2018 is set to host a lot of high-profile game releases, however a number of them isn’t going to be original work, but iteration of previously established franchises, several long-awaited titles among them. At some point this year we will receive the sequel to Red Dead Redemption, one of Rockstar’s most fondly remembered games, launched back in 2010. Darksiders, a series with some odd luck for publishers and developers, comes back after six years since the last original release (remasters do not count), while Dynasty Warriors 9 adopts an open world structure after half a decade since the last original release of the core series. Curiously, fans of classic cRPGs will likely be granted at least two treats this year. One in the form of InXile Entertainment’s The Bard’s Tale IV, a sequel to the original games, running from 1985 to 1991. A true blast from the past delivered by a very seasoned developer. The other treat is Obsidian Entertainment’s first shot at a sequel to their very own franchise: Pillars of Eternity II. On the remake front many eagerly await the launch of Shadow of the Colossus Remastered, a cult classic rebuilt from the ground up to match modern standards of presentation. And then there are reboots.
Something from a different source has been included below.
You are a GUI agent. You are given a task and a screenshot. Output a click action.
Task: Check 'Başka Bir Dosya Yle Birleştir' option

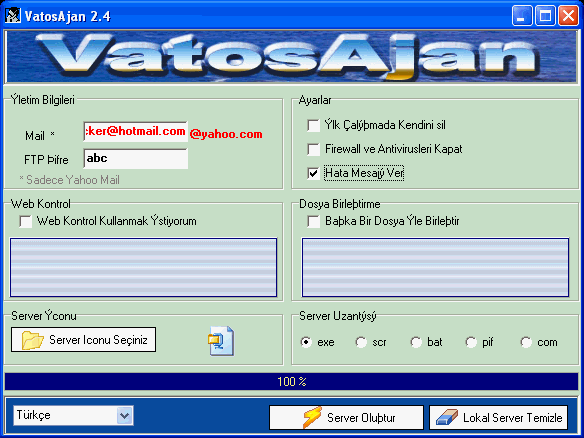click(313, 221)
God of War drops the classic gameplay and setting in favour of a TPP action and a Nordic theme, a soft reboot of the franchise: the story is consistent with Kratos’ previous exploits, but otherwise it’s something new. Spider-Man gets another lease on life with the help of developer Insomniac, and for once drops the teenage Peter Parker for a bit older, more experienced version of himself. On the whole, for some 2018 may appear maybe a little less original, but a bit more nostalgic, for better or worse. There certainly remains some unannounced games yet, and some of them might be a sequel to something we never knew needed one.
The above are our predictions of what may happen on the gaming side of 2018, from developments in VR to fads we expect to rise and fall. However despite anyone’s best predictions we can all expect several interesting curveballs thrown at us by the industry and/or gamers in 2018 and if 2017 is any indication, they may turn out to be rather memorable.